The camp disbanded a few months after its creation, and it has not been associated with any terrorist attacks. Prosecutors across the United States nevertheless have pursued its leaders ever since their indictments by a grand jury in 2004.

A year before that indictment, the camp's founder, James Ujaama, pleaded guilty to violating U.S. sanctions by trying to support the Taliban through the training camp.
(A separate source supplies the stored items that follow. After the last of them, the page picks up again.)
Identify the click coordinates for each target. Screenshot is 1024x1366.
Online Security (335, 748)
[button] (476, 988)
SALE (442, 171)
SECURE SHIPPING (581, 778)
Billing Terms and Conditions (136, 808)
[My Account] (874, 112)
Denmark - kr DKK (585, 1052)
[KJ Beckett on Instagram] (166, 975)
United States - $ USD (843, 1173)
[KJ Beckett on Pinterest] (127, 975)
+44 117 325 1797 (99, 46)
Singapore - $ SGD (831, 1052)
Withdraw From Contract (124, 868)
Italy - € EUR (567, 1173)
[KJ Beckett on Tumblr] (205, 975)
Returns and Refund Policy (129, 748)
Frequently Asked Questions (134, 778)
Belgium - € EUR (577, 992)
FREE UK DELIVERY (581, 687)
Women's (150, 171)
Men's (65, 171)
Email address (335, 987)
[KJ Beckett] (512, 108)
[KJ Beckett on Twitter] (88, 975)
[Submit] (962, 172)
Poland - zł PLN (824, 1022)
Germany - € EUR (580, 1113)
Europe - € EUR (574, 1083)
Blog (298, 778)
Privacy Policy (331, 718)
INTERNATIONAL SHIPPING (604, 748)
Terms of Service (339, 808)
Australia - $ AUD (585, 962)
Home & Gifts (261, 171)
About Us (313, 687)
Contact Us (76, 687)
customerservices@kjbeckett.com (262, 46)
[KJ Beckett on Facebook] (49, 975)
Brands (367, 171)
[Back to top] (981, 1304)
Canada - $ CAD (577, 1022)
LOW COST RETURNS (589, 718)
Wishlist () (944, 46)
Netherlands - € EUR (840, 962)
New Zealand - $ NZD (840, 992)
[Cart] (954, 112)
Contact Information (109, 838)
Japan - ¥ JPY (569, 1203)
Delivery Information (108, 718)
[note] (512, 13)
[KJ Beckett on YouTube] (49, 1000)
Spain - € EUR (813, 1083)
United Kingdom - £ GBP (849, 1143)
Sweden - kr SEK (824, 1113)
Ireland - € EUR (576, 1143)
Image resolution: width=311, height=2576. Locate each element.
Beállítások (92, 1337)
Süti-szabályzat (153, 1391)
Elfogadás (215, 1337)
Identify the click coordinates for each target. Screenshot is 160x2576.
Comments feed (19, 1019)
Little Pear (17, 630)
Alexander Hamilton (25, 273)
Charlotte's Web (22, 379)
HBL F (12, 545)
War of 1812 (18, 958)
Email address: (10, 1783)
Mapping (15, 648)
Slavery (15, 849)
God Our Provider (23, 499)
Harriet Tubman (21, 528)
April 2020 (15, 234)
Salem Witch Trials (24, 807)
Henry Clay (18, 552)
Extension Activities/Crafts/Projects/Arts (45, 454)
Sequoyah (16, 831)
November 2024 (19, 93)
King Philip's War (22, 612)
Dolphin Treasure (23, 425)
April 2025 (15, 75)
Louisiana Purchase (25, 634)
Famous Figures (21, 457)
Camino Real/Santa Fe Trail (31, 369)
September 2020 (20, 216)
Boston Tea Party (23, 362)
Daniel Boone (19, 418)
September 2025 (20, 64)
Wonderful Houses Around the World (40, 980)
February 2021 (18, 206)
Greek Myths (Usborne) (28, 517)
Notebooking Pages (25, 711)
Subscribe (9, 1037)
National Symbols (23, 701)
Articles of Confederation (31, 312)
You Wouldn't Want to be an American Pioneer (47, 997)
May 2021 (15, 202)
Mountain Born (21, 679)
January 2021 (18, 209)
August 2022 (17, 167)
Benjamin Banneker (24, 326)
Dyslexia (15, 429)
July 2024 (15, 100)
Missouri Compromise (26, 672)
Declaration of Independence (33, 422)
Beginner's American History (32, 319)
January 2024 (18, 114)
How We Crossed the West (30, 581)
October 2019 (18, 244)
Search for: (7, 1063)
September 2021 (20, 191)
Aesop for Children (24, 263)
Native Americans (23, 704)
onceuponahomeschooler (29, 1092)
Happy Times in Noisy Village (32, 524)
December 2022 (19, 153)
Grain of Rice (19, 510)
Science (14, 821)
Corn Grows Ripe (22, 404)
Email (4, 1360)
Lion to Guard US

Ujaama had previously been an esteemed writer and entrepreneur in Seattle, and the admission turned him into a key informant in subsequent terrorism prosecutions.

Aswat's Swedish co-defendant, Oussama Kassir, has been serving a life sentence after his conviction five years ago by an Oregon jury.

London's reputed "hate cleric" Abu Hamza received his life sentence for this and other conspiracies last year.

Ujaama had testified that Hamza sent Aswat and Kassir to create the camp.

The last of the alleged participants, Aswat lost an extradition battle late last year at the European Court of Human Rights, where he unsuccessfully argued that his schizophrenia diagnosis should bar his U.S. prosecution.

Neither of the parties specified Tuesday what the terms of any deal may be.

Adel Abdel Bary, another Brit prosecuted for terrorism charges in New York, recently copped to a plea deal in an unrelated case that allowed for the time he spent fighting extradition to count as time served, under a treaty between the two governments.

The terms of that deal could reduce what would have been a 25-year sentence for Bary to an eight-year one.

Aswat faces a maximum 35-year sentence if convicted on all of the four charges against him.

The parties are expected to report to U.S. District Judge Katherine Forrest before the end of the month.